Elastic moduli of fetal liver (FL) tissue and fibrin hydrogels: (a) representative force-indentation curves of murine E14.5 FL tissue and fibrin hydrogels and (b) calculated Young’s moduli of FL tissue and fibrin hydrogels. Boxplots show the distribution of Young’s modulus with boxes representing the interquartile ranges, while the mean is represented by the plus sign. Dots represent the average values from the different areas. The mean elastic modulus of FL tissue was calculated using 19 randomly selected areas from 3 independent samples. The mean elastic modulus of the 0.6 mg/mL fibrin hydrogels was calculated from 19 randomly selected areas from 4 independent samples.

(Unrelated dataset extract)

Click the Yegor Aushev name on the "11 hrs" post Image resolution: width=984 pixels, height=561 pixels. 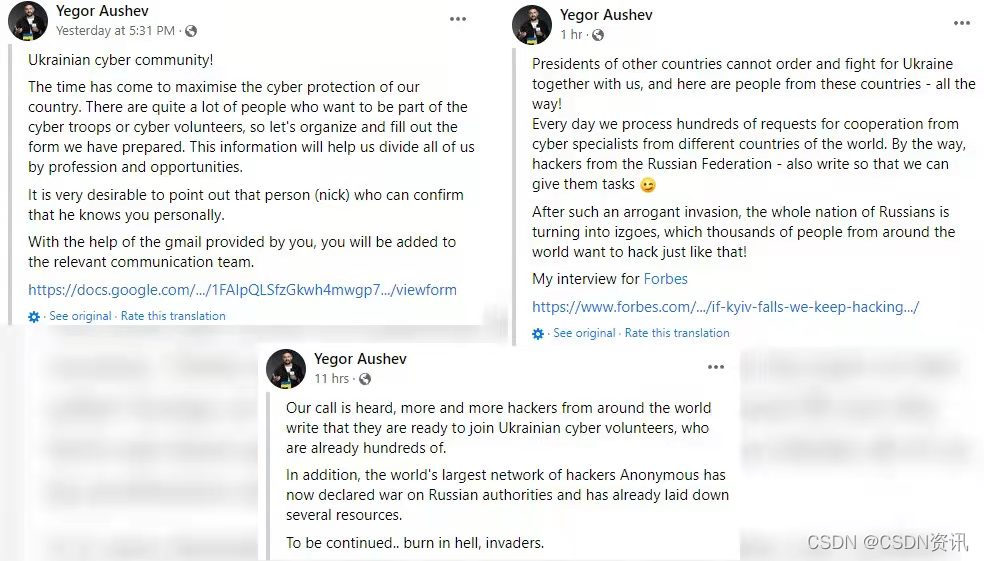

For 1.8 mg/mL fibrin hydrogels, 15 randomly selected areas from 3 independent samples were used. Statistical analysis was performed with nested t-tests: ** p < 0.01 and *** p < 0.001.

Figure 2

Quantification of total nucleated cells (TNCs) by NucleoCounter^® and hematopoietic stem/progenitor cell (HSPC) subgroups by flow cytometry retrieved from hydrogels (soft and hard) and suspension cultures (Susp) under hypoxia (H) and normoxia (N) relative to initial cell number over a culturing period of 10 days, shown as fold change of (a) TNCs, (b) Lin⁻/cKit⁺ cells, (c) Lin⁻/Sca⁺/cKit⁺ (LSK) cells, and (d) LSK-Signaling Lymphocyte Activated Molecule (SLAM) cells: data were obtained from 6 biological replicates in 3 independent experiments except for suspension cultures in hypoxia, which contained 4 biological replicates. Data are presented as mean ± S.E.M. Statistical analysis was performed with a three-way ANOVA followed by Tukey post hoc tests for multiple comparisons. Asterisks denote significance between the different culture conditions (soft hydrogels, hard hydrogels, and suspension culture) or between hypoxia and normoxia: * p < 0.05, ** p < 0.01, and *** p < 0.001. The plus signs denote significance between data collected at different time points against day 0: ⁺ p < 0.05, ⁺⁺ p < 0.01, and ⁺⁺⁺ p < 0.001.

Figure 3

Fibrin hydrogels support the viability of Lin⁻/cKit⁺ cells: (a) confocal images of live (green) and dead (red) cells in soft and hard fibrin hydrogels as well as in suspension culture (Susp) grown in hypoxia (H) or normoxia (N) and (b) quantification of viability of Lin⁻/cKit⁺ progeny using the NucleoCounter^®. Day 0 values are from the starting cell suspension. Scale bars are 200 μm, and white arrows indicate x- and y-axes for 2D images or x-, y-, and z-axes for 3D image stacks. Data were obtained from 2 biological replicates and are represented as mean ± S.E.M. Statistical analysis was performed with a three-way ANOVA followed by Tukey post hoc tests for multiple comparisons. The plus signs denote significance between data collected at different time points against day 0: ⁺⁺⁺ p < 0.001. Other significant differences between groups are indicated with ** p < 0.01 and *** p < 0.001.

Figure 4

Quantification of HSPC subgroups from LSK-enriched cell culture, retrieved from soft fibrin hydrogels and suspension culture (Susp) under hypoxic conditions (H) over a period of 14 days, shown as fold changes of (a) TNCs, (b) Lin⁻/cKit⁺ cells, (c) LSK cells, and (d) LSK-SLAM cells: Data were acquired from 1 biological sample (pool of 6 donor mice). Given the rapid proliferation observed, cells were harvested on day 7, and the expanded cells were re-cultured under the initial cell conditions for another 7 days.